The crack with Putin began to emerge publicly in June during the North Atlantic Treaty Organization summit, when Trump called his Russian counterpart’s refusal to end the war “misguided.” A phone call between them the following month was much shorter than previous chats and lacked the warmth with which they normally spoke to each other, the senior administration official said.
Trump has other tools at his disposal to ratchet up pressure on Putin, but so far hasn’t taken them. That includes sending long-range Tomahawk cruise missiles to Ukraine, imposing new secondary sanctions on any companies that do business with the sanctioned Russian oil giants, or targeting Russia’s vast so-called shadow fleet of illicit oil tankers with new sanctions to bolster European Union sanctions.
“Trump is leaving some things off the table because he still really wants a deal with Putin,” said Kurt Volker, who served as Trump’s envoy for Ukraine during his first administration. “This shows he’s just frustrated Putin hasn’t gone along with his plans yet.”
Volker said getting Putin to commit to serious concessions will take “a lot more than sanctions,” and that sending Tomahawks to Ukraine would be an important next step.
Still, the latest Rosneft and Lukoil sanctions could amount to an economic game-changer, administration officials said, given how reliant Russia’s fragile wartime economy is on oil and gas revenue.

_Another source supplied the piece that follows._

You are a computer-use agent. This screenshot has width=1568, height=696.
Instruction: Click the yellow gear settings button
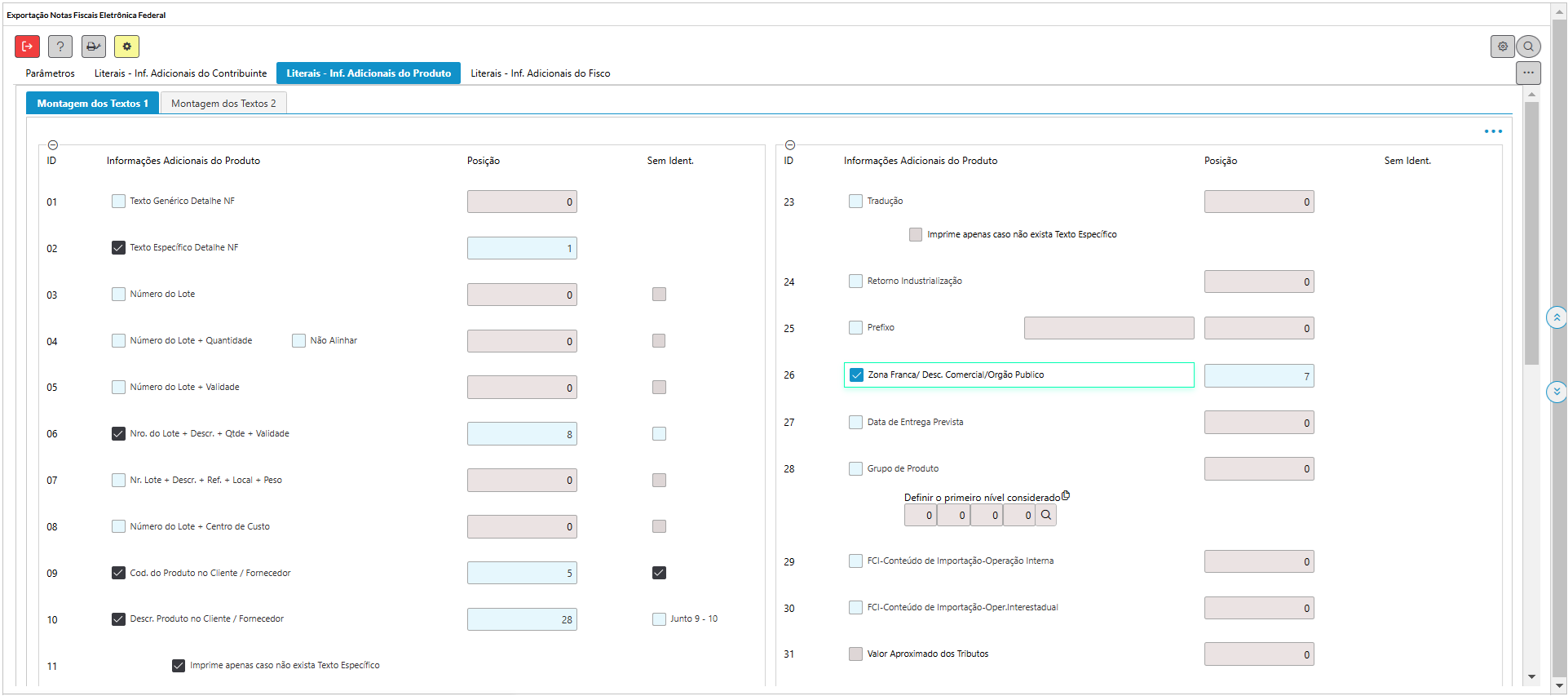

Within a day of the announcement, Indian oil refiners had taken steps to cut their country’s oil flows from Russia while Chinese state oil companies had suspended, at least temporarily, the purchase of Russian oil.
Putin conceded the sanctions could cost Russia’s economy, telling reporters on Thursday that “some losses are expected,” but he added that “no self-respecting country ever does anything under pressure.”
Trump hasn’t yet signaled whether he would follow up with additional U.S. sanctions on Russia as he increases pressure on Putin to get a peace deal.
“Now the question is whether we’re seeing a fundamental retooling of Trump’s strategy or just a temporary measure to show displeasure with the fact the Russians have been totally not cooperative on the diplomatic front,” said Andrew Weiss, vice president for studies at the Carnegie Endowment for International Peace think tank.